Guideline Sections:

The Outer Banks has its fair share of attractions for vacationers, including the Wright Brothers Memorial, 4 famous North Carolina lighthouses, the NC Aquarium, the Lost Colony, and enough shopping and dining to keep any family entertained for a week-long vacation. But the biggest attraction that draws seasoned Outer Banks vacationers back every year are the miles and miles of pristine beaches.

Wild Spanish Mustangs on the beach in Carova

Unpopulated, unspoiled, and always open, the Outer Banks beaches have popped up on a number of National "Best Beaches" lists, including Coastal Living Magazine's list, and world renowned beach expert "Dr. Beach's" annual round-up of best American beaches.

So when planning your next Outer Banks vacation, be sure and reserve your largest blocks of time for beaching. With endless ocean views and large patches of sand just waiting for vacationers to stretch out, you'll quickly discover why the beach is the Outer Banks' best and most treasured attraction.

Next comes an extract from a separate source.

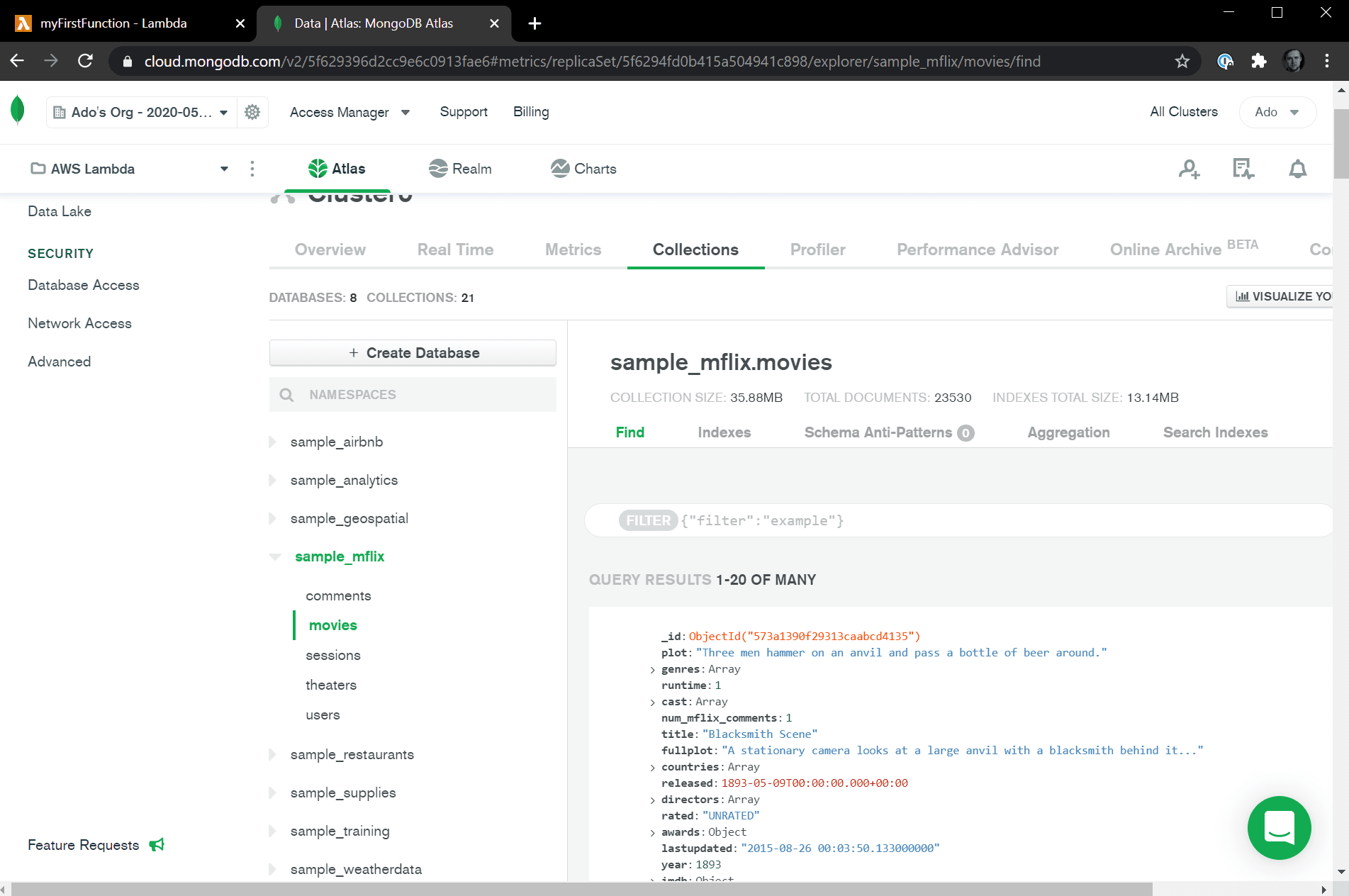This screenshot has width=1349, height=896.
Task: Expand the sample_airbnb database
Action: (273, 442)
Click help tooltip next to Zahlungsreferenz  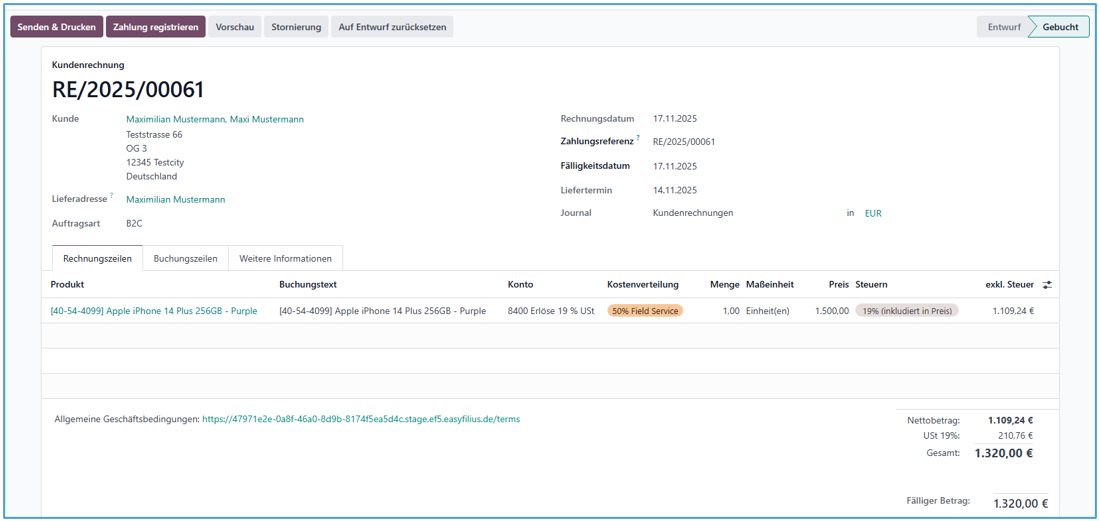[638, 139]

Outer Banks Beaches General Guidelines

  • Across all Outer Banks beaches, remember these important "rules of the beach".
  • Red flags = no swimming. When you see red flags flying, dangerous conditions are present and swimming is prohibited.
  • No Swimming or surfing within 300 feet of a fishing pier. It is dangerous and police can write citations to offenders.
  • Don't Swim alone. We recommend swimming at a beach that offers lifeguard service.
  • Learn about rip currents. Don't panic! Teach kids what to do if caught in a rip current.
  • Watch out for fishing lines. Surf fishing is popular in the Outer Banks.
  • Stay off the dunes. Keep off the dunes and stay on designated pathways to and from the beach to maintain the dunes' structural integrity. It is illegal to walk over dunes in many locations, and it is also illegal to pick live sea oats growing on the beaches.
  • Fill in any holes you dig. Holes in the sand can be a hazard. Digging large holes or mounding sand is illegal in some towns.
  • Don't feed the wildlife. Feeding or interfereing with wildlife is dangerous to humans and animals.
  • Be mindful of Noise. Most communities consider a violation of the noise ordinance to be any sound that can be heard from inside a nearby residence, and any load noise after approximately 11:00 p.m.
  • Pick up your trash. Be sure and pick up any trash that's left behind. Littering is illegal on all Outer Banks beaches. Most beach communities have trash receptacles right on the beach, or nearby on the beach access walkways and public parking areas.
  • No glass on the beach. Be mindful of glass bottles. Alcohol is allowed on all beaches, but if at all possible, stick to cans and plastic to save future beach-goers from any bare foot injuries.
  • No nudity. There are no nude beaches on the Outer Banks.
  • Camping is not allowed on any Outer Banks beaches except in designated campgrounds. There are a couple Oceanside (behind the dune line) campgrounds maintained by the National Park Service (NPS): One in Frisco near the Frisco Air Strip and one on Ocracoke Island. Please visit their website for camping information or call for reservations.
  • Pets are allowed on most all Outer Banks beaches, provided they are on a leash. As a courtesy, please pick up after your pet.
  • All beaches are open to the public. While there may not be public parking or ramps available, anyone can go to any beach on the Outer Banks.
  • Take your equipment with you. While it is not generally illegal in most Outer Banks communities to leave up canopies and umbrellas overnight, please refrain from doing so out of courtesy to your beach neighbors, as well as to protect your beach equipment from theft or wind damage.
  • Surf fishing is allowed on all Outer Banks beaches, with the exception of occasional seasonal closures by the NPS on Hatteras and Ocracoke Islands. You can visit the NPS website for current maps of beaches that are open to both pedestrians and vehicles. A fishing license is required in North Carolina and can be obtained before your vacation via the NC Marine Fisheries and Wildlife website, or a fishing license can be purchased at most any tackle shop on the Outer Banks.

 

4x4 beach in Hatteras, part of Cape Hatteras National Seashore

 

Beach Driving

Driving on the beach is a favorite Outer Banks activity. During the Summer, there are two main areas that allow driving on the beach. The first is Corolla and Carova, where route 12 ends and 4x4 access begins (headed North to the Virginia state line). The other area is Cape Hatteras National Seashore, which has many access points from Nags Head, South to Ocracoke Island. A permit is required to access National Park beaches by 4x4. Below are some general rules and regulations to follow during your off-road adventure.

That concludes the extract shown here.